ABSTRACT VIEW
AUTOMATED ASSESSMENT OF ARTEFACTS USING AI
C. Del Gobbo, M. Birkenkrahe, N. Yonts, W. Beal
Lyon College (UNITED STATES)
This study, conducted in the summer of 2024, aims at testing the ability of generative AI to serve as an efficient non-expert grader and feedback provider in the context of school-wide curriculum assessment whereby non-expert educators would be asked to evaluate student artefacts in a wide spectrum of disciplines at Undergraduate level.

For the content, we used the conversational interface to OpenAI's ChatGPT-4o to create diverse student personas and assignments based on exam questions from two Undergraduate courses on religion and philosophy. A total of 40 artefacts were created, 20 for each question. A custom GPT model ("grader-GPT") was developed for grading and providing feedback according to an existing rubric.
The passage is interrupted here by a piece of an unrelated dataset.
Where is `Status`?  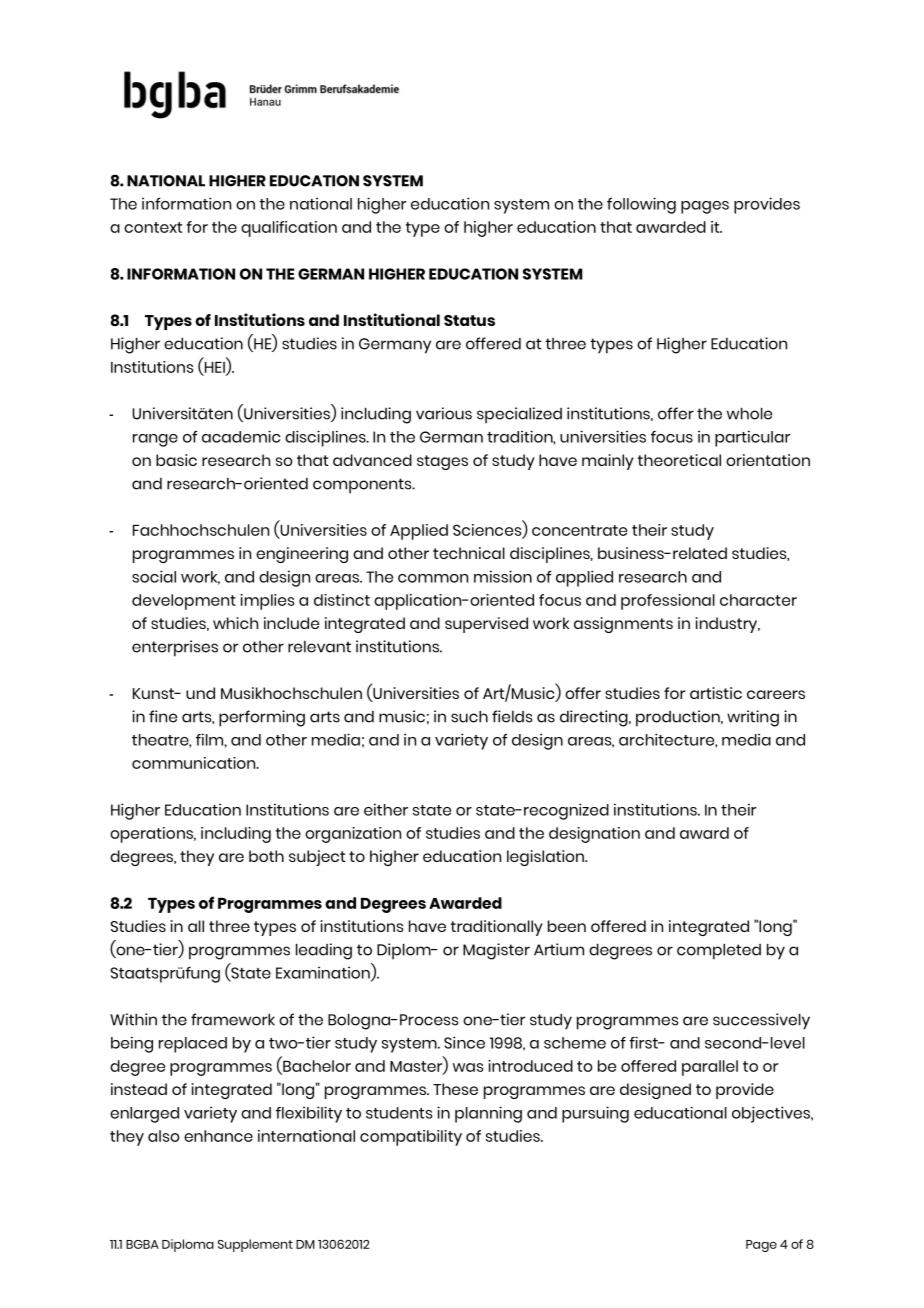
Status is located at coordinates (469, 320).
Three educators without specific expertise in the content area graded and provided feedback on the synthetic artefacts using the same rubrics as the grader-GPT. Both the educators and the grader-GPT provided numerical grades and feedback in a specified format to ensure consistency, and recorded the time required to grade each artefact.

The artefacts, along with their respective grades and feedback from both the educators and the grader-GPT, were evaluated by a separate group of educators using a questionnaire designed to assess the accuracy and usefulness of the grades and the feedback.

Findings include the degree of alignment between the grades given by the grader-GPT and the educators, a quality comparison, and potential time savings. The benefits of this approach are weighed against the potential drawbacks to enable a foundation for a possible integration of generative AI in the assessment process.

Attendees of this presentation will gain insights into the practical applications of generative AI in educational settings, specifically in grading and feedback. They will learn about the methodology used in creating and evaluating synthetic student artefacts, the effectiveness of AI compared to human graders, and the potential benefits of AI augmentation in curriculum assessment.

Additionally, attendees will be equipped with knowledge on implementing AI tools in their own assessment processes, understanding both the advantages and limitations, and how to achieve a balanced approach that leverages the strengths of both AI and human oversight.

Keywords: Generative AI, educational assessment, automated grading, custom GPT-4o, AI in education.